## Provided information
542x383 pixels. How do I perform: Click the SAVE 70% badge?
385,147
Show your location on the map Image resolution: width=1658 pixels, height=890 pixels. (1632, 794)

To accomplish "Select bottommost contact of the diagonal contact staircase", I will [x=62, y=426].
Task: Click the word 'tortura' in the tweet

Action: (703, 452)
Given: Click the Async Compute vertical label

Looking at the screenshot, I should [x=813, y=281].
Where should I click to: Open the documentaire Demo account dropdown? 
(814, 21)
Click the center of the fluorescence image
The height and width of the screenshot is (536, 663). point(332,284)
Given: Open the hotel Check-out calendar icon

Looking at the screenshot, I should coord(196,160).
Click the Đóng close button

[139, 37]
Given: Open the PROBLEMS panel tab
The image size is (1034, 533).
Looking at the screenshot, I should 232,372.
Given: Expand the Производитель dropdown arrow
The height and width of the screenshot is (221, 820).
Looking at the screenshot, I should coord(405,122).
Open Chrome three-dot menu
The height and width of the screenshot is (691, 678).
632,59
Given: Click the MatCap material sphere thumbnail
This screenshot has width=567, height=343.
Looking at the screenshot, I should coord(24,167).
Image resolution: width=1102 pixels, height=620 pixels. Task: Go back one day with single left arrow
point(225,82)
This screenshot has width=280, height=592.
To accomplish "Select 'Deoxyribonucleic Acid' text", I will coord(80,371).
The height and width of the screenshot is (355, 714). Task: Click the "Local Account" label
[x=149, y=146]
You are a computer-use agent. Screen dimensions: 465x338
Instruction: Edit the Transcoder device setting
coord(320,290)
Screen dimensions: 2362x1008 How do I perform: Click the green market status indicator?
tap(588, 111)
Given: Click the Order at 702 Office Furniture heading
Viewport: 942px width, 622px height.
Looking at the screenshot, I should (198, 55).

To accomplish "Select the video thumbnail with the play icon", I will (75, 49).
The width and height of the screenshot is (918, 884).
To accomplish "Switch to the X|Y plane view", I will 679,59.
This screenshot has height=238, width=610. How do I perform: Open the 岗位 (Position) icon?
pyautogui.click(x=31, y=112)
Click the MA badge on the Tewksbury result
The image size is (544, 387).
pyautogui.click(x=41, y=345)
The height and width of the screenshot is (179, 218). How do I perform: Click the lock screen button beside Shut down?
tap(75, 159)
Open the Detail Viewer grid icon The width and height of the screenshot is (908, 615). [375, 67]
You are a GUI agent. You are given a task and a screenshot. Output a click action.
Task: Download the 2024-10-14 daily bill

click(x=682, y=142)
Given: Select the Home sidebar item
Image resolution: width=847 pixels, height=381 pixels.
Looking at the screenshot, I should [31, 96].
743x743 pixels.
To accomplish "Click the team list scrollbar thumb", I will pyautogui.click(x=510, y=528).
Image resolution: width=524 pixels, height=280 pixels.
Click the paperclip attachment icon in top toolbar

## Problem statement
Format the rows from the line that contains "743x743 pixels." through the end of the rows as a Markdown table with the columns No. and Text. Number each line and skip any blank lines.

## Reply
| No. | Text |
|---|---|
| 1 | 743x743 pixels. |
| 2 | To accomplish "Click the team list scrollbar thumb", I will pyautogui.click(x=510, y=528). |
| 3 | Image resolution: width=524 pixels, height=280 pixels. |
| 4 | Click the paperclip attachment icon in top toolbar |